_WHAT IS NEEDED_
Nothing but the lines from the one containing "Task: Select the Nushell profile icon" through the end of the entries below should appear in your answer, transcribed exactly; please drop the pictures.

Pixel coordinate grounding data
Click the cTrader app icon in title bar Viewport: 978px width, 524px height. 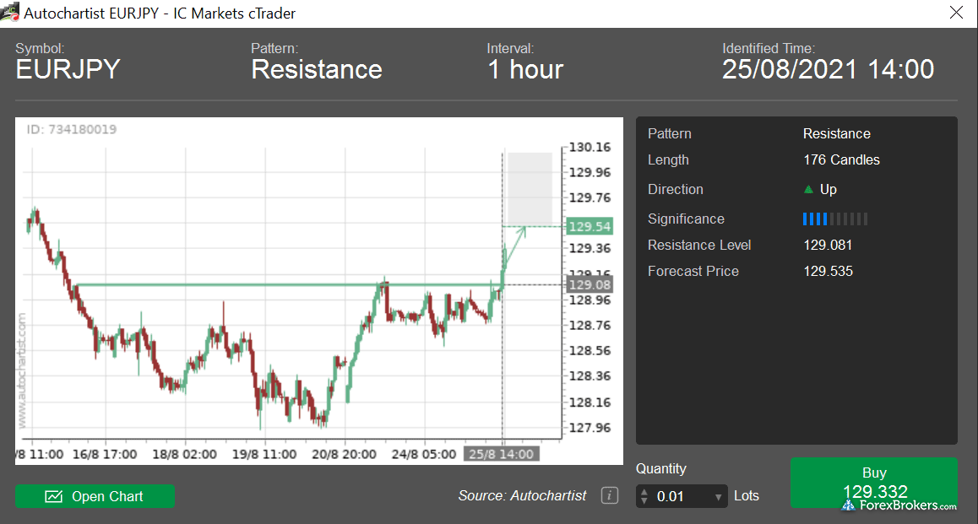[10, 13]
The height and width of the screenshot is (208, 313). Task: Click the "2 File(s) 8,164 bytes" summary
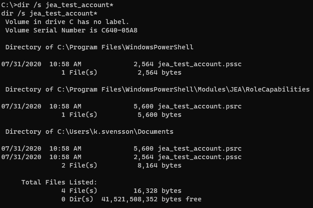pyautogui.click(x=120, y=165)
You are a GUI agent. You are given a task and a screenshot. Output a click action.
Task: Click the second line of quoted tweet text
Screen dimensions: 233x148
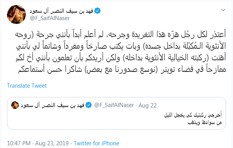tap(204, 122)
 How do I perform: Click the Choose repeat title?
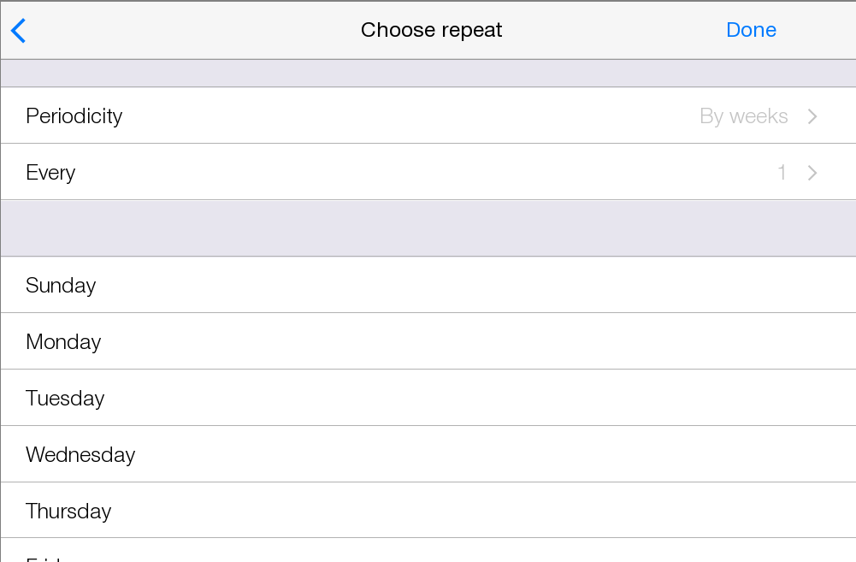click(431, 30)
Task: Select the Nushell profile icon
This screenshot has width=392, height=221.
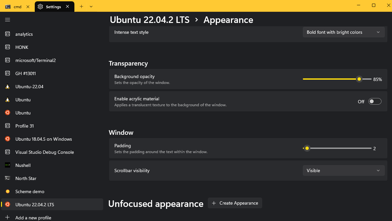Action: (x=7, y=165)
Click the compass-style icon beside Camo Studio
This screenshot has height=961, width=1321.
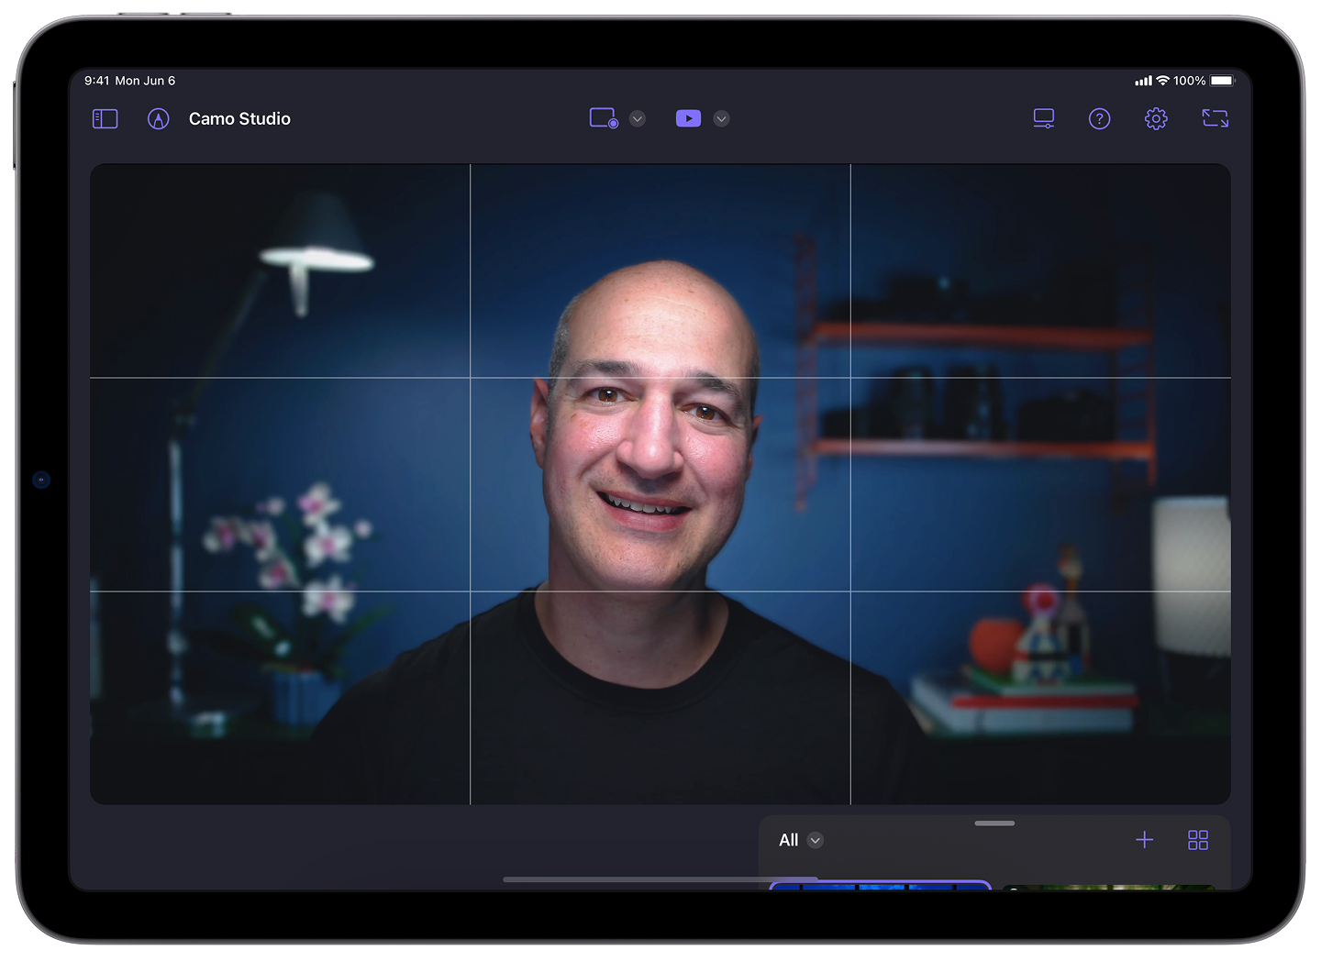point(159,119)
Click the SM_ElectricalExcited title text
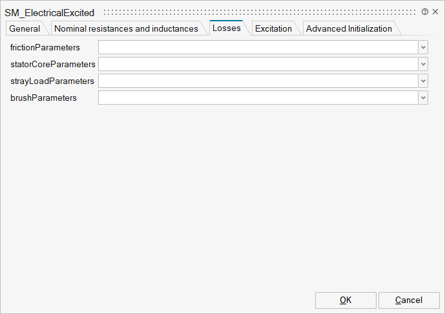The width and height of the screenshot is (445, 314). 49,12
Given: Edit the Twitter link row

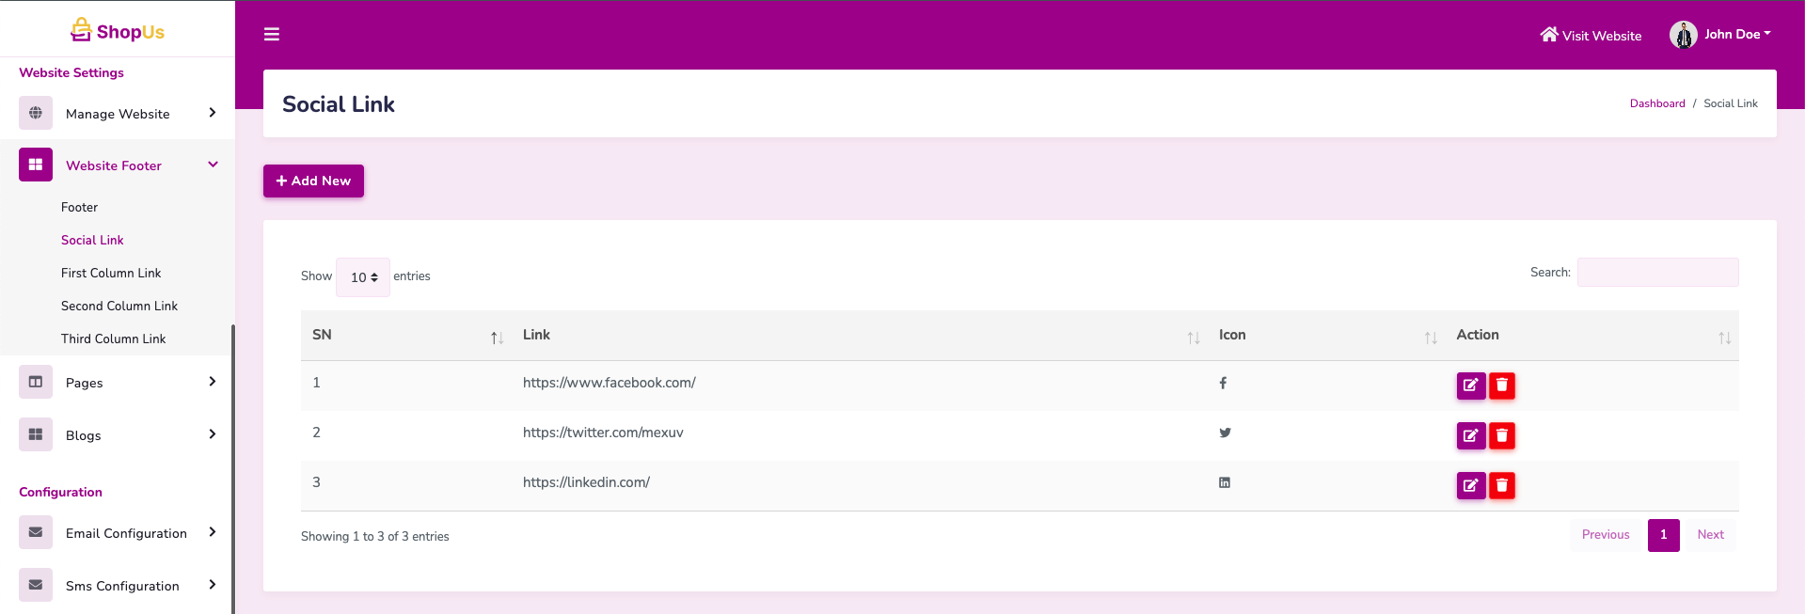Looking at the screenshot, I should pos(1470,435).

_TASK RESULT_
Task: Select the Nushell profile icon
This screenshot has width=392, height=221.
Action: (x=7, y=165)
Click the compass-style icon beside Camo Studio
This screenshot has height=961, width=1321.
point(159,119)
Click the SM_ElectricalExcited title text
The width and height of the screenshot is (445, 314). 49,12
Given: Edit the Twitter link row

Looking at the screenshot, I should pos(1470,435).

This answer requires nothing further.